There is no need to trouble you with our talk. The result of it on my mind is--that Mrs. Lecount's one weak point, if she has such a thing at all, is a taste for science, implanted by her deceased husband, the professor.

I think I see a chance here of working my way into her good graces, and casting a little needful dust into those handsome black eyes of hers. Acting on this idea when I purchased the lady's tea at Ipswich, I also bought on my own account that far-famed pocket-manual of knowledge, 'Joyce's Scientific Dialogues.' Possessing, as I do, a quick memory and boundless confidence in myself, I propose privately inflating my new skin with as much ready-made science as it will hold, and presenting Mr. Bygrave to Mrs. Lecount's notice in the character of the most highly informed man she has met with since the professor's death. The necessity of blindfolding that woman (to use your own admirable expression) is as clear to me as to you. If it is to be done in the way I propose, make your mind easy--Wragge, inflated by Joyce, is the man to do it.

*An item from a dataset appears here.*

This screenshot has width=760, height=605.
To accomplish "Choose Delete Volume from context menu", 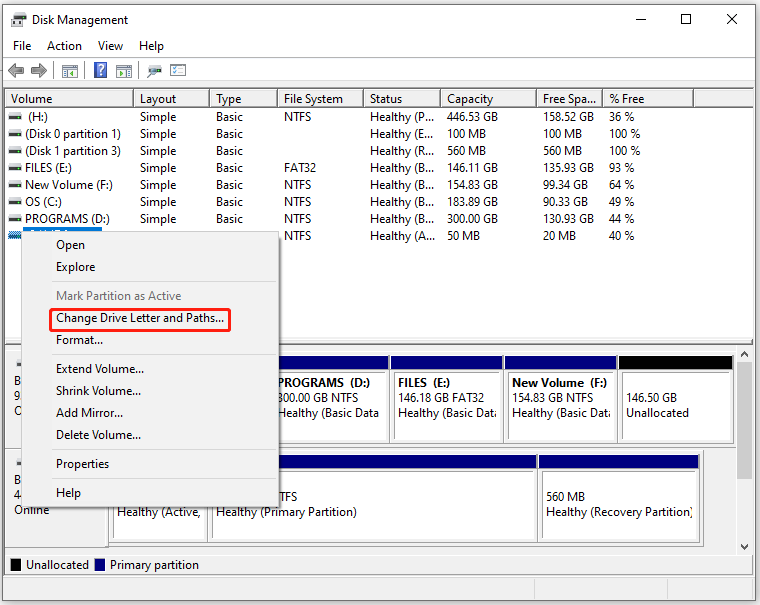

"You now have my whole budget of news. Am I, or am I not, worthy of your confidence in me? I say nothing of my devouring anxiety to know what your objects really are--that anxiety will be satisfied when we meet. Never yet, my dear girl, did I long to administer a productive pecuniary Squeeze to any human creature, as I long to administer it to Mr. Noel Vanstone.

I say no more. Verbum sap. Pardon the pedantry of a Latin quotation, and believe me, "Entirely yours, "HORATIO WRAGGE.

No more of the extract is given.